National Immigration Forum

Practical Solutions for Immigrants and America

Blog & Updates


June 24, 2009 - Posted by Maurice Belanger

Yesterday, 500 students and activists for the DREAM Act gathered for a “graduation ceremony” on Capitol Hill.  There, they heard speeches from some national advocates who have been advocating for the DREAM Act for a long time.  There were new allies.  Bill Kamela, from the Microsoft Corporation and Maribel Solivan, from the College Board.  Both of these organizations—one, a software giant; one, the creators of the SAT—have recently endorsed the DREAM Act.
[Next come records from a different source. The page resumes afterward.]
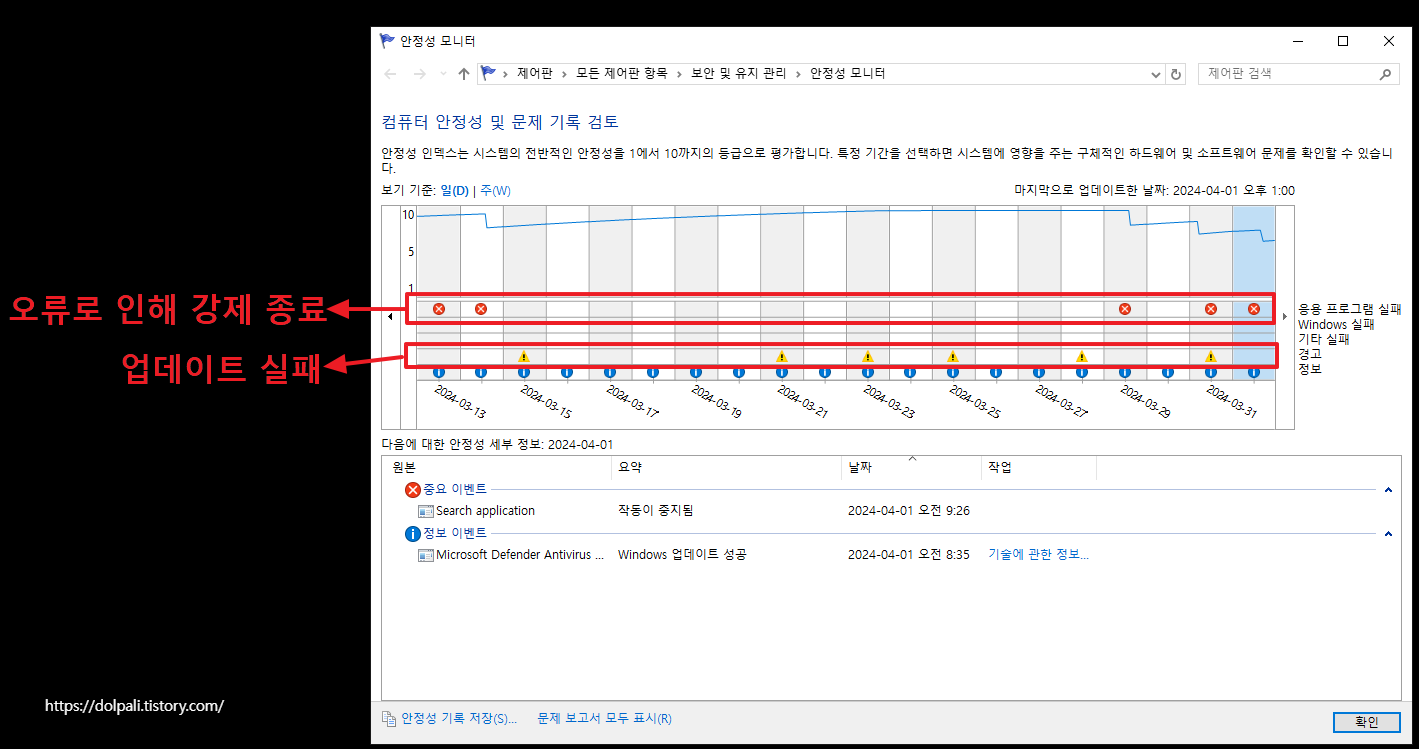Navigate to 보안 및 유지 관리 in breadcrumb
The image size is (1419, 749).
tap(742, 73)
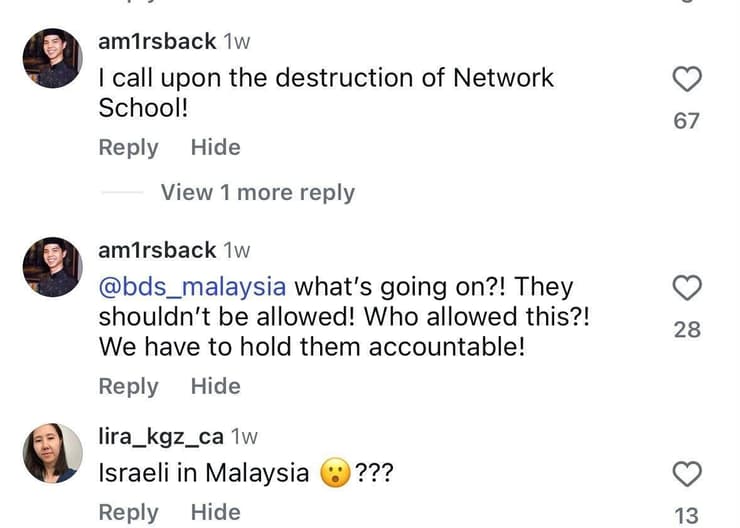The image size is (740, 528).
Task: Hide lira_kgz_ca's comment
Action: pyautogui.click(x=216, y=513)
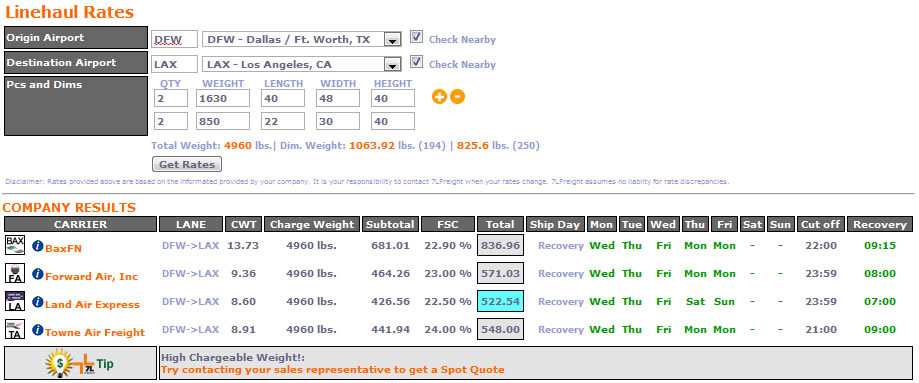919x383 pixels.
Task: Click the orange minus remove-row icon
Action: coord(457,97)

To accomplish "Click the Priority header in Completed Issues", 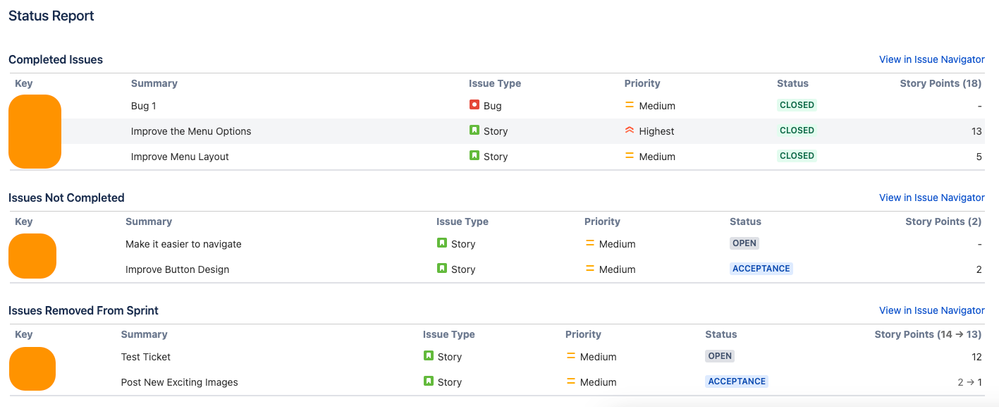I will click(642, 84).
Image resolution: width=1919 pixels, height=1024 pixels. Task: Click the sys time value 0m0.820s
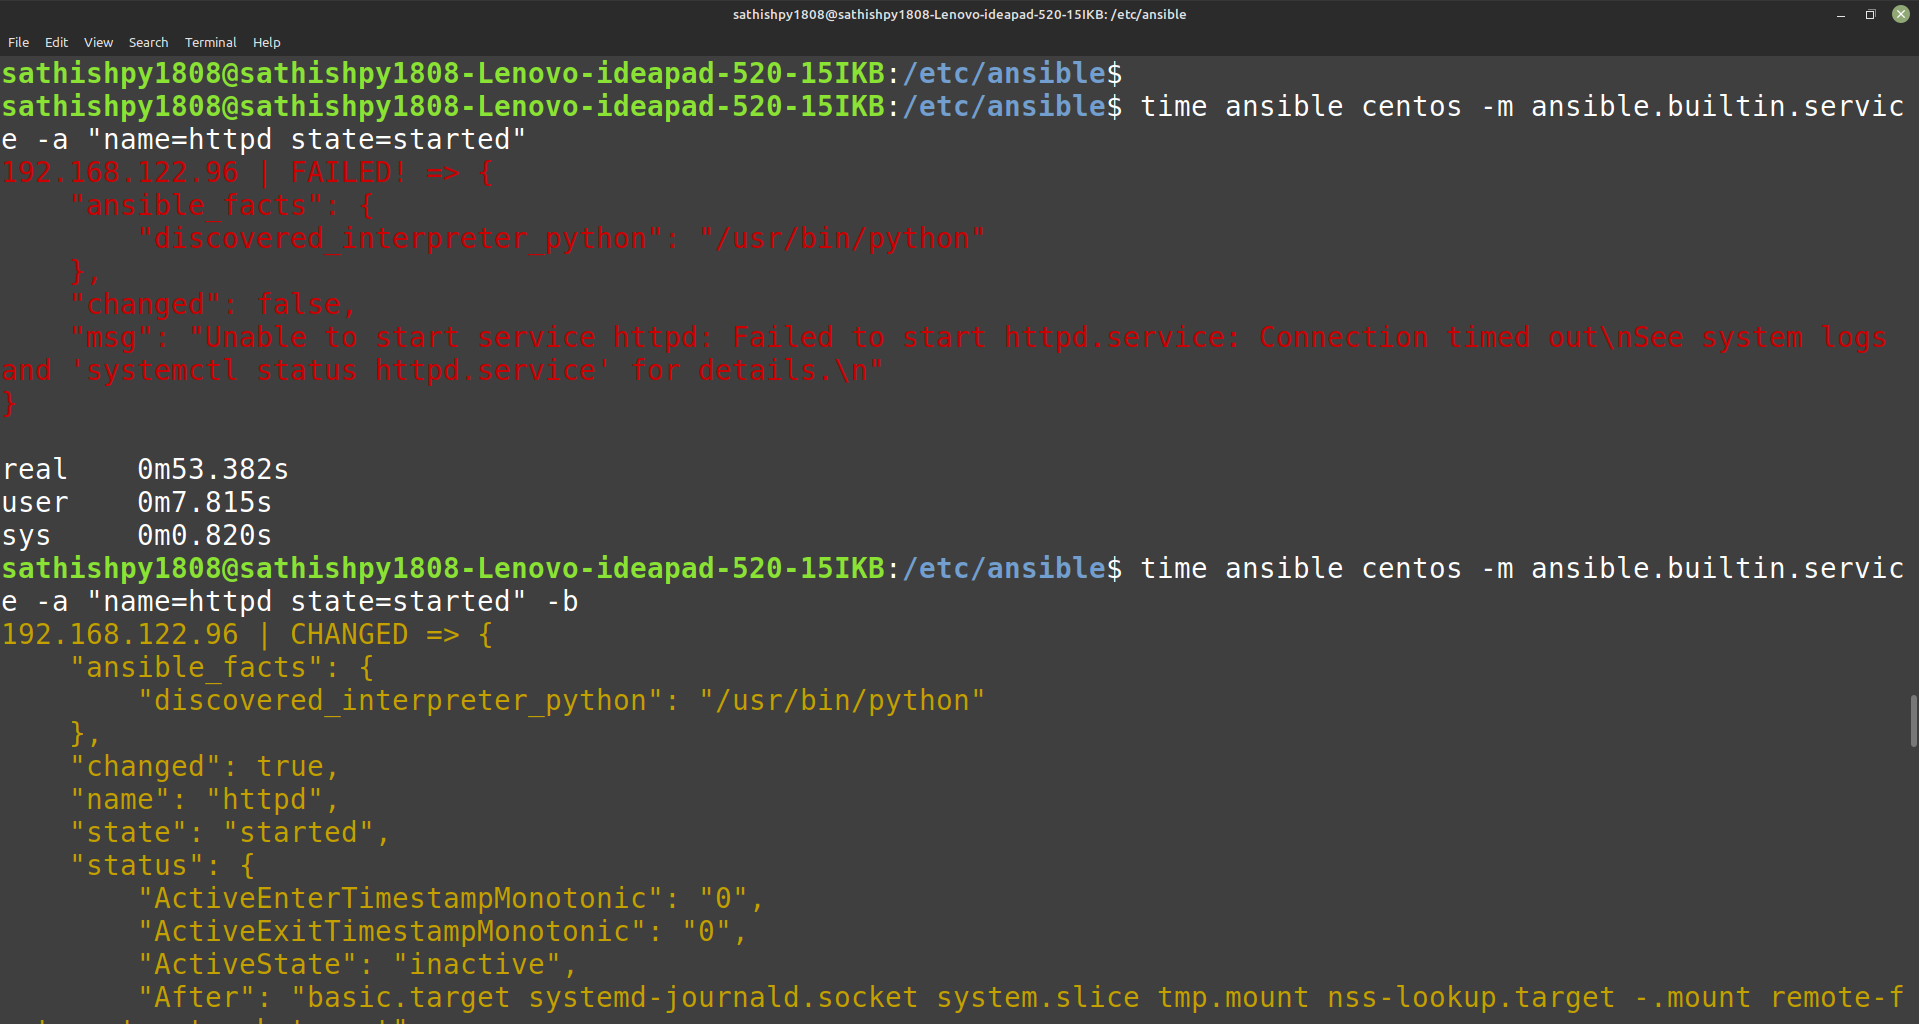pyautogui.click(x=204, y=535)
As usual with this cause, the most impressive advocates were the students themselves.  Articulate, smart young men and women whose courage we can only wish would rub off some on our Members of Congress.  Some of the students who spoke at yesterday’s ceremony are in deportation proceedings, and America is only weeks away from losing them—men and women who would contribute greatly to America, but won’t be allowed to because right now our dysfunctional immigration policy makes no place for them.


These young men and women could only exhort their peers to fight on.  And guess what?  They won’t give up.  If Congress doesn’t take up the DREAM Act this year—either as part of comprehensive immigration reform or on its own—they will be back again and again and again until Congress fixes the law.  Each year, their numbers grow and they become more determined.


After the graduation ceremony, the DREAM students, in their graduation gowns, fanned out to lobby their Members of Congress.  They had an impact.  Six more members of the House agreed to sponsor the DREAM Act.  (They also impressed an editorialist for the New York Times.)


Tomorrow, the President will meet with Members of Congress to kick off the latest round of debate on comprehensive immigration reform.  It might be too late for some of the students who spoke at yesterday’s ceremony.  But if Congress could find some courage in the determination of these young people, and pass comprehensive immigration reform this year, we will finally be able to embrace these students and let them turn their energies to making our future here in America a better one.